Angela meets Jason, an NYU economics professor, while catering a party in East Hampton. There is an attraction, and Angela finds Jason is just what she and her young son need. (Genre tip: these fellows are always billed as too good to be true, so suspect some lies!) Six years later, they are married and living in Manhattan; Jason has become a superstar in the field of economics. Angela and her son want for nothing. When an intern accuses Jason of sexual harassment and a former employee comes forward with her story, the public scrutiny threatens to reveal a past Angela hoped to keep secret, forcing her to choose between her privacy and her husband’s freedom, which goes hand in hand with her current lifestyle.
I found The Wife compulsively readable and entertaining. Great plot, fast pace, somewhat unreliable narrator which took a few chapters for me to suspect, and a satisfying wrap up at the end. Worth the read.
One of the reasons I am quick to be the parent to drive to volleyball relates to the two or more hours I then get to sit in an overstuffed leather chair sipping coffee, munching Big Sky granola and reading. This past Sunday, that was me, and The Woman in the Window was my book. There is something to be said for reading psychological thrillers in public places.

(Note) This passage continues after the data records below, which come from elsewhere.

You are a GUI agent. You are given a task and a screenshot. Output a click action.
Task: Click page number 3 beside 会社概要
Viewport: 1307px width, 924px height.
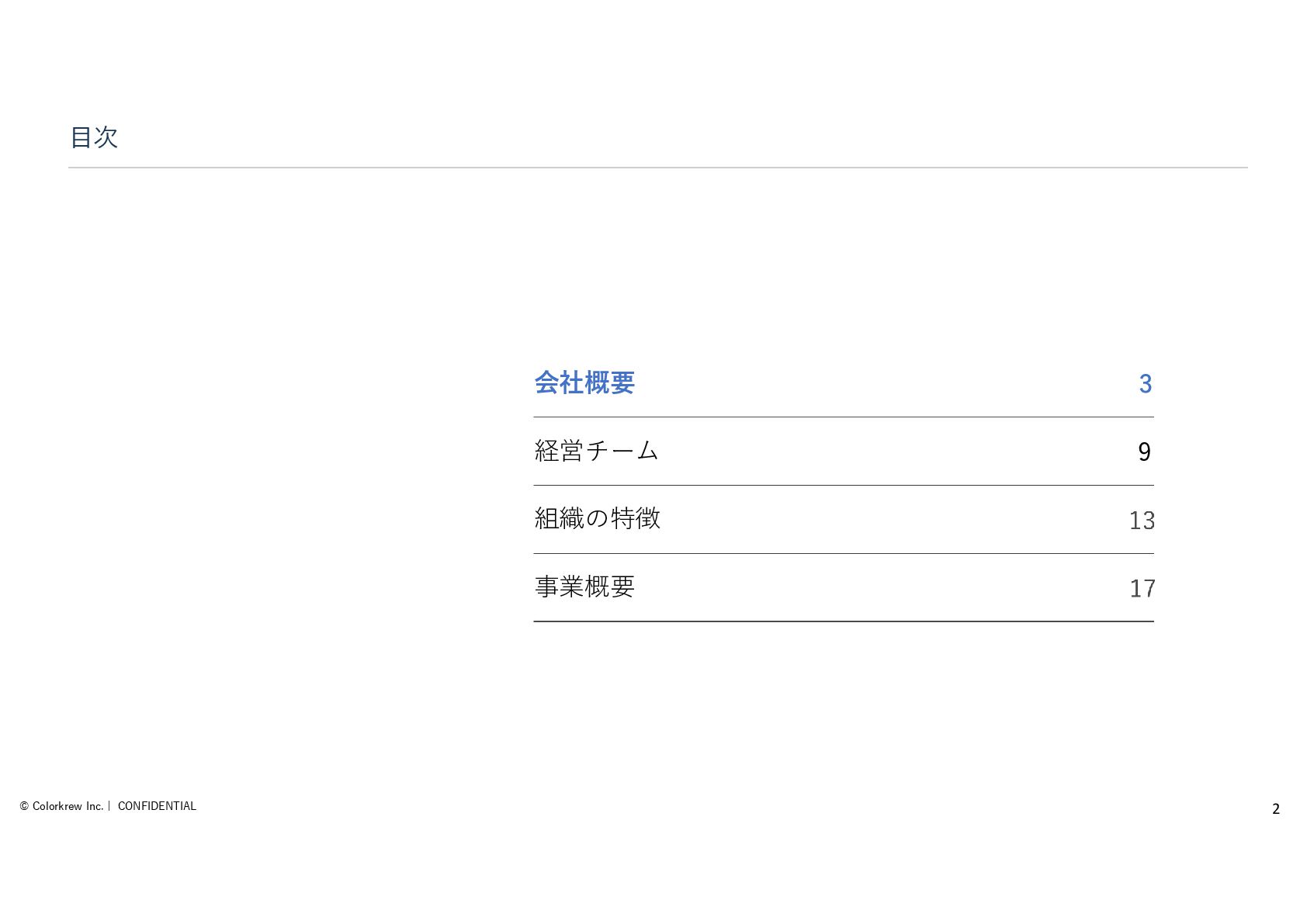point(1145,383)
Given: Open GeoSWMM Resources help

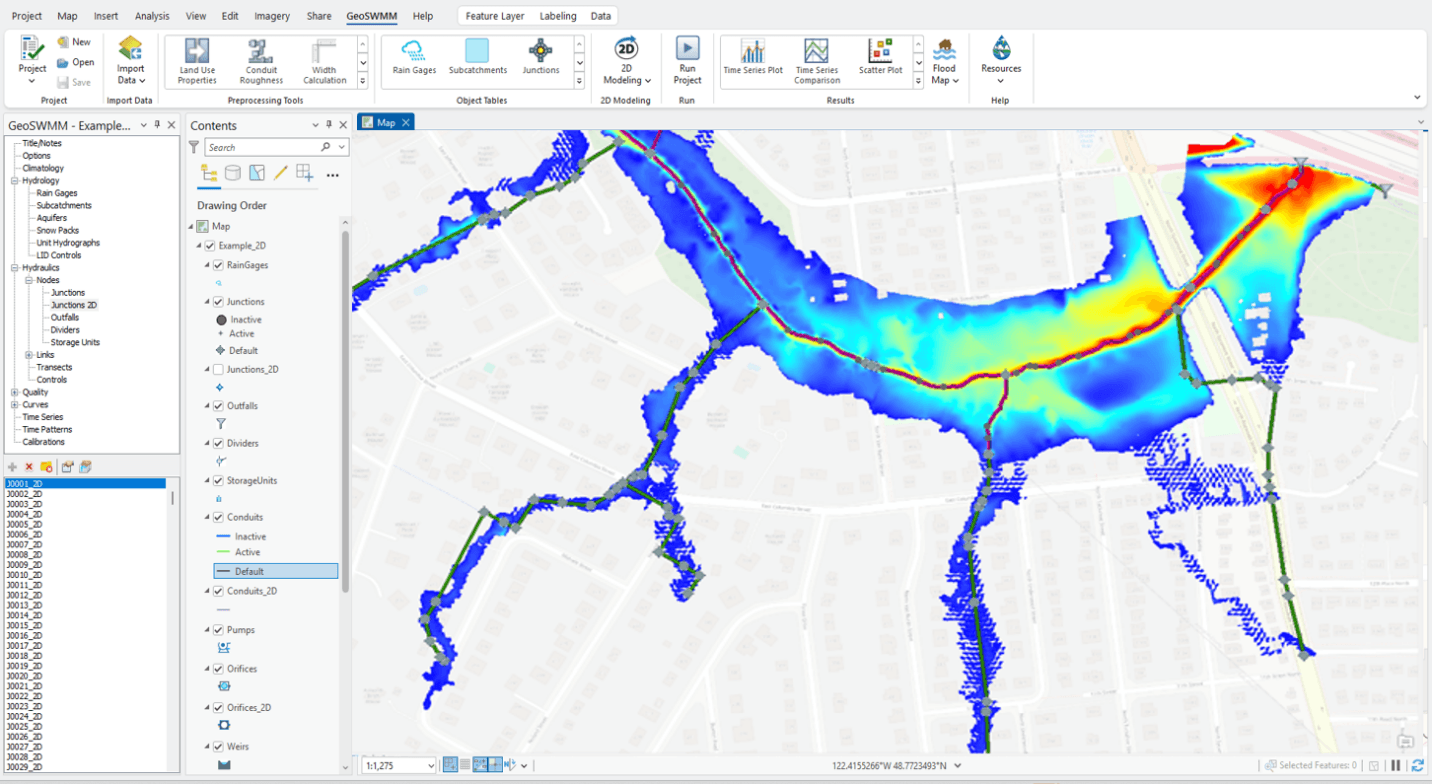Looking at the screenshot, I should tap(1001, 60).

The narrator of this novel is the “woman,” Anna Fox. Anna is a psychologist who lives in a Brooklyn brownstone. She is agoraphobic and has managed to have everything she needs delivered to her house. Even her therapist and physical therapist visit her at home. Anna, a psychologist herself, spends her days dispensing online advice, playing online chess, watching black and white movies (which her life seems to mirror), and drinking Merlot by the case. She frequently keeps tabs on her neighbors with the help of a telephoto camera lens. One day, she thinks she sees her new neighbor stab his wife. In an attempt to help her, Anna calls the police and then goes outside. She gets to the park and then passes out from a panic attack. When she wakes up, no one believes there was a murder-not the doctors at the hospital, not the police, not her neighbors. They introduce Anna to the person she thinks was stabbed but who is in fact, very much alive. The catch: it is a different person from the wife Anna met.
If you enjoy a good psychological thriller, give The Woman in the Window a look. There are great twists and unexpected turns. I flew through it over the weekend, finishing it in the volleyball waiting room with three children (someone else’s) jumping and running around me. I didn’t even know they were there until I closed the book, my jaw on my lap.